The U.S. Department of Education claims that Connecticut's policy of allowing transgender girls to compete alongside cisgender girls in interscholastic sports violates the civil rights of the latter.
The Education Department made its position known in a letter obtained Thursday by the Associated Press. The letter, which comes in response to a complaint filed by the famlies of three cisgender female athletes, includes a threat to withhold federal funding to Connecticut school sports. Separately, the cis athletes' families have filed a lawsuit in federal court.
The state's trans-inclusive policy is a violation of Title IX of the Education Amendments of 1972, a law that prohibits sex discrimination in schools that receive federal funding, says the DOE's Office for Civil Rights. It has "denied female student-athletes athletic benefits and opportunities, including advancing to the finals in events, higher level competitions, awards, medals, recognition, and the possibility of greater visibility to colleges and other benefits," the letter says, according to the AP.
The finding plays into the argument that trans female athletes have an intrinsic advantage over their cis peers. However, transgender rights advocates say this is unsupported by science. "The truth is, transgender women and girls have been competing in sports at all levels for years, and there is no research supporting the claim that they maintain a competitive advantage. ... All athletes, cis and trans, compete with different advantages, but only some are questioned," the American Civil Liberties Union noted in a blog post last year.
The Connecticut Interscholastic Athletic Conference's policy is in line with a state law banning anti-transgender discrimination. But the DOE's letter says it will "either initiate administrative proceedings to suspend, terminate, or refuse to grant or continue and defer financial assistance" to the conference and the school districts involved in the complaint or send the cases to the U.S. Department of Justice.
The districts are those "for which the transgender runners and those filing the complaint competed -- Glastonbury, Bloomfield, Hartford, Cromwell, Canton and Danbury," the AP reports.

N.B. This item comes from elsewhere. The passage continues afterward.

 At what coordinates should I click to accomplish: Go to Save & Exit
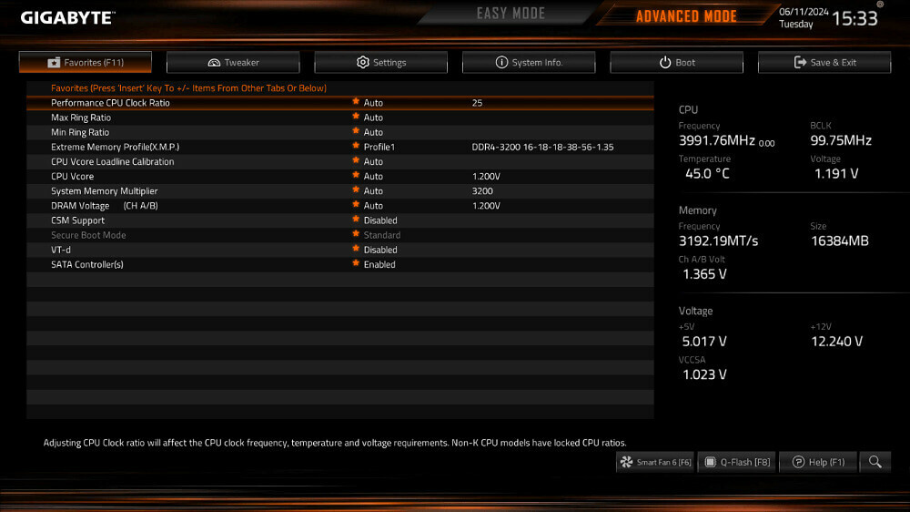(824, 62)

The Department of Justice has already weighed in on the matter. In March it filed what is known as a "statement of interest" in the lawsuit, arguing that trans girls and women should not be allowed to compete with cisgender female athletes, and even referring to trans females as "biological males."
The suit was filed in February in U.S. District Court in Connecticut by the parents of high school athletes Selina Soule, Chelsea Mitchell, and Alanna Smith. They are represented by the Alliance Defending Freedom, which has taken up many anti-LGBTQ+ causes, and the law firm of Fiorentino, Howard, and Petrone. It names as defendants the Connecticut Association of Schools-Connecticut Interscholastic Athletic Conference and the school boards in Bloomfield, Cromwell, Glastonbury, Canton, and Danbury.
It focuses on two trans female athletes, Terry Miller and Andraya Yearwood, sprinters who have usually finished ahead of Soule, Mitchell, and Smith. The ACLU is seeking to intervene in the suit to defend the interests of trans athletes.
The ADF welcomed the DOE's finding. "Around the nation, districts are going to want to be reading this, because it does have legal implications," ADF attorney Roger Brooks told the AP. "It is a first decision from the agency charged with enforcing Title IX addressing the question of whether males on the playing field or on the track are depriving girls of opportunities consistent with Title IX."
ACLU attorney Chase Strangio, head of transgender justice initiatives for the organization's LGBT and HIV Project, told the news service that "all that today's finding represents is yet another attack from the Trump administration on transgender students. ... Trans students belong in our schools, including on sports teams, and we aren't backing down from this fight."